R. - Da una parte c’è la persecuzione
cruenta, i morti ammazzati e le torture, che derivano da alcune specifiche ideologie:
l’ideologia del fondamentalismo islamico radicale, le versioni più aggressive degli
etno-nazionalismi e, naturalmente, quanto ancora sopravvive della vecchia ideologia
comunista.

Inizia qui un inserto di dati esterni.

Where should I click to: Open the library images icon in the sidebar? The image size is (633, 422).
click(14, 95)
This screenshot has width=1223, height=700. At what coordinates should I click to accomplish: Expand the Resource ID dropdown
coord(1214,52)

Senza mettere assolutamente sullo stesso piano dei morti - che sarebbe
certamente sbagliato - dobbiamo, però, ricordare che ci sono fenomeni di intolleranza,
che è un fatto culturale, o di discriminazione attraverso misure legislative ingiuste,
che si verificano anche nei nostri Paesi, anche in Occidente, come il Santo Padre
ha ricordato ancora nel messaggio per la Giornata Mondiale della Pace 2013. Non a
caso, nel discorso degli auguri di Natale alla Curia Romana di qualche giorno fa,
il Papa si è soffermato sui pericoli e su, per così dire, una dittatura culturale,
esercitata da una specifica ideologia e tra le varie c’è quella del “gender”. Queste
ideologie, evidentemente, si sentono minacciate dalla voce dei cristiani e dalla voce
della Chiesa e, quindi, le loro lobby mettono in atto campagne di intolleranza e di
discriminazione.
D. - Santo Stefano è morto chiedendo al Signore di non imputare
ai suoi assassini questo peccato. Dalle testimonianze da lei raccolte emerge che i
cristiani, chiaramente tramite la misericordia di Dio, riescono a perdonare i loro
persecutori?
R. - Naturalmente quando si parla dei 105 mila morti all’anno,
questi non sono tutti martiri nel senso teologico del termine. Tuttavia, all’interno
di questo numero ce n’è uno - più piccolo certamente - che comprende persone che molto
consapevolmente offrono la loro vita per la Chiesa e spesso pregano anche per i loro
persecutori e a questi offrono il perdono.
D. - E questo colpisce, perché poter
perdonare, in qualche modo, i propri persecutori è veramente un’opera che viene dal
Signore… R. - Devo dire che questa è una caratteristica unica del cristianesimo,
perché molte altre culture - precristiane e anche post cristiane - parlano, invece,
del diritto ed anche di un vero e proprio dovere d’onore della vendetta. Il cristianesimo
ha avuto questa grande funzione civilizzatrice, che oggi si tende a dimenticare, di
avere sostituito la logica della vendetta con la logica del perdono.